TASK OBJECTIVE: Go through the listing below and list every line with "computer".

PROVIDED INFORMATION:
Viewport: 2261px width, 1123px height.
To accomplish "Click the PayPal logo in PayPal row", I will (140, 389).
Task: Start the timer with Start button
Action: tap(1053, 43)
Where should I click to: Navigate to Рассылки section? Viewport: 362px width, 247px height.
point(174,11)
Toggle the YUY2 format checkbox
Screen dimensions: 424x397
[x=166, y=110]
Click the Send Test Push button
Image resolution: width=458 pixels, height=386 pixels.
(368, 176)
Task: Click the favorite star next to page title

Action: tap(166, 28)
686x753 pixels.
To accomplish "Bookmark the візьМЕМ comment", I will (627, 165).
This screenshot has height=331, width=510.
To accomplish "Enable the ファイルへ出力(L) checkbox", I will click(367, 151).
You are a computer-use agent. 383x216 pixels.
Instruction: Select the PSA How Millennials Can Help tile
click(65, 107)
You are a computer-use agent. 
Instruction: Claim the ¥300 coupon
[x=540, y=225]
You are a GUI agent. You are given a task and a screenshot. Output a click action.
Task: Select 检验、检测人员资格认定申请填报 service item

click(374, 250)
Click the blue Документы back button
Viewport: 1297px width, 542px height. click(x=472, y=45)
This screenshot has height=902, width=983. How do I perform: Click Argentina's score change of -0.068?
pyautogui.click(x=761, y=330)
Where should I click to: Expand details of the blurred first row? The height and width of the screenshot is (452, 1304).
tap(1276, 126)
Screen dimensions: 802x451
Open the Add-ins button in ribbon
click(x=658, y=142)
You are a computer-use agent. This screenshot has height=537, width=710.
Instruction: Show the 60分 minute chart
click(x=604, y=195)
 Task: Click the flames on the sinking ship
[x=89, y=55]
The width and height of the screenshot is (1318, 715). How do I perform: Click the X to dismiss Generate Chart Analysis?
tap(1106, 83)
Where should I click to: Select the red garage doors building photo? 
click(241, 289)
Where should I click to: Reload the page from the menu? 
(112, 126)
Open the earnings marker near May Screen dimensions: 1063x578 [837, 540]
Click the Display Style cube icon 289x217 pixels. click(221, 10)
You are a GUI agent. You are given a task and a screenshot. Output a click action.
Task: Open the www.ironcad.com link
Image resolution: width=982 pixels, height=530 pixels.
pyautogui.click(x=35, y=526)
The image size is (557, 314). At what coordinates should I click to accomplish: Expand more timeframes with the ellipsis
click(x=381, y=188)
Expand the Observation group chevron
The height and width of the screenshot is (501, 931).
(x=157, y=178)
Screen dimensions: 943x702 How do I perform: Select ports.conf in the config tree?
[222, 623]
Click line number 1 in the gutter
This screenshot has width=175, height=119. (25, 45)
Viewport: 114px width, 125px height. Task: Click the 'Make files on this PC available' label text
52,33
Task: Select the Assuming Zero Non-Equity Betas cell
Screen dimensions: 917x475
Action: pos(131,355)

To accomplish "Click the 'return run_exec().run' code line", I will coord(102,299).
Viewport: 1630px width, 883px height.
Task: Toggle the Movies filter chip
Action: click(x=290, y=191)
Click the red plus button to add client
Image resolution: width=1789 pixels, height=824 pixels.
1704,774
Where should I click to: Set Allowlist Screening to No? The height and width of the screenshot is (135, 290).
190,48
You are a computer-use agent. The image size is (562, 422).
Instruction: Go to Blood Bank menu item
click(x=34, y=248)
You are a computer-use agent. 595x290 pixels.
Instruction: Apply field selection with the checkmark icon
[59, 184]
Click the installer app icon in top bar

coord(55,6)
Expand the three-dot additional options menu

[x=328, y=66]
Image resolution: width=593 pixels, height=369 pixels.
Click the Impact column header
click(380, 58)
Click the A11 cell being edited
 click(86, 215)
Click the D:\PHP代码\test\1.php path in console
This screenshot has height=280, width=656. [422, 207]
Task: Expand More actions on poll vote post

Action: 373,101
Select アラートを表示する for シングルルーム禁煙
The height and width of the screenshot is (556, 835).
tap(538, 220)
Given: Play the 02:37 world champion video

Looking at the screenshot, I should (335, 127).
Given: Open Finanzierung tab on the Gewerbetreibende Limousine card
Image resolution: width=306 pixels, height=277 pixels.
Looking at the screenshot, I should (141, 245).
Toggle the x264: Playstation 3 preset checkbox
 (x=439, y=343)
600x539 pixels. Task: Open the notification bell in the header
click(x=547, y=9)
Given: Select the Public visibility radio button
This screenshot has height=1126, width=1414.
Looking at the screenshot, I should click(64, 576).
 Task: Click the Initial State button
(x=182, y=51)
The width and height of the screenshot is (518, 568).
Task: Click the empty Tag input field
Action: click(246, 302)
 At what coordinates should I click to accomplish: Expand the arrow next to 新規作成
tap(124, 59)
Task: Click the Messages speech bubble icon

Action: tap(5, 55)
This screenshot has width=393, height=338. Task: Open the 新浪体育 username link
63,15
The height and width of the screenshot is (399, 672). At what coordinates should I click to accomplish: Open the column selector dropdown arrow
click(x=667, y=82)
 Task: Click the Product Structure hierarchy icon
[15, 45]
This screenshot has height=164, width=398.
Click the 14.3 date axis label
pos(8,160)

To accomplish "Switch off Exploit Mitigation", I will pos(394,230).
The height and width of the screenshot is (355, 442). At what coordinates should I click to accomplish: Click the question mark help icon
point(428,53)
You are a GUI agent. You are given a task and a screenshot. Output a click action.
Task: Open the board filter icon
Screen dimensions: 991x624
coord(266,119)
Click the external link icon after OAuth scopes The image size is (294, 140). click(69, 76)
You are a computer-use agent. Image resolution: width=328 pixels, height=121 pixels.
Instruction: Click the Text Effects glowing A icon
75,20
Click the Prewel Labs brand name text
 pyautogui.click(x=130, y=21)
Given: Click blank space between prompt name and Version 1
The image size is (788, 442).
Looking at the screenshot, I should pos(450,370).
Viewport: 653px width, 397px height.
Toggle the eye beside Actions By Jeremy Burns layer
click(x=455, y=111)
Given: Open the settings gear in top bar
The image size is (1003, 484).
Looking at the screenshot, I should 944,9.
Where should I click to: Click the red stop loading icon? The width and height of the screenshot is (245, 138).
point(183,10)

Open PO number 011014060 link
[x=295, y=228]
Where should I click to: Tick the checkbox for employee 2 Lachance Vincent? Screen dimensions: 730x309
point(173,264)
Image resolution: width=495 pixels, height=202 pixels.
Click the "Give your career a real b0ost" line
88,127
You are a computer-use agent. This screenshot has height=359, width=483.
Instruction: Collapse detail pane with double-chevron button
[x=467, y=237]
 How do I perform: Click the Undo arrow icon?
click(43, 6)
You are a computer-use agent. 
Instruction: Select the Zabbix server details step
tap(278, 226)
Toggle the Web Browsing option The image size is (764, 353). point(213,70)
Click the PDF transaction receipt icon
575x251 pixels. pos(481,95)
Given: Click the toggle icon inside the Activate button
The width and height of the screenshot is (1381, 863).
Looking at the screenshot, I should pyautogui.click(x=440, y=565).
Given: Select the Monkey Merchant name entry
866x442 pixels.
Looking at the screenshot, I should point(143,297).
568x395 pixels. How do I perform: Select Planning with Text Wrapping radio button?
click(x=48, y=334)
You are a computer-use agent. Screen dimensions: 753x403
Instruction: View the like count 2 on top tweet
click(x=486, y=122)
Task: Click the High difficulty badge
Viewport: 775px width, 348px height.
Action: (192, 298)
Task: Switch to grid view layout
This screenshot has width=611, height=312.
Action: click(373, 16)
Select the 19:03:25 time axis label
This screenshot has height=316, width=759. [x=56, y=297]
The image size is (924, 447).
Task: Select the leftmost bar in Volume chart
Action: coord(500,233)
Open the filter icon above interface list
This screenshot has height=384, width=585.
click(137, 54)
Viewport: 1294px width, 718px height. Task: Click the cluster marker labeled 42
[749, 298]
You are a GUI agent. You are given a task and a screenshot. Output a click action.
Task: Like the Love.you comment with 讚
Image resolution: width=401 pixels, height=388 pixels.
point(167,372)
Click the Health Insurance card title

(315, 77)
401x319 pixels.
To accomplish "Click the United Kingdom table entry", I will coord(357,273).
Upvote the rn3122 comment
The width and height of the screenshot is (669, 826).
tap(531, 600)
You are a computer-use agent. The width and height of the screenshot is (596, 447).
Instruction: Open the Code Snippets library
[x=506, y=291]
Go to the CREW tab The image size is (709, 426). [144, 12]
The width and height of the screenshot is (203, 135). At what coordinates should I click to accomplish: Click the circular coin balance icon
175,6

ANSWER TO THE PROBLEM:
You are a computer-use agent. 383x216 pixels.
You are a computer-use agent. 
You are a computer-use agent. This screenshot has height=537, width=710.
You are a computer-use agent. The image size is (562, 422).
You are a computer-use agent. 595x290 pixels.
You are a computer-use agent. Image resolution: width=328 pixels, height=121 pixels.
You are a computer-use agent. This screenshot has height=359, width=483.
You are a computer-use agent. 
You are a computer-use agent. Screen dimensions: 753x403
You are a computer-use agent. The width and height of the screenshot is (596, 447).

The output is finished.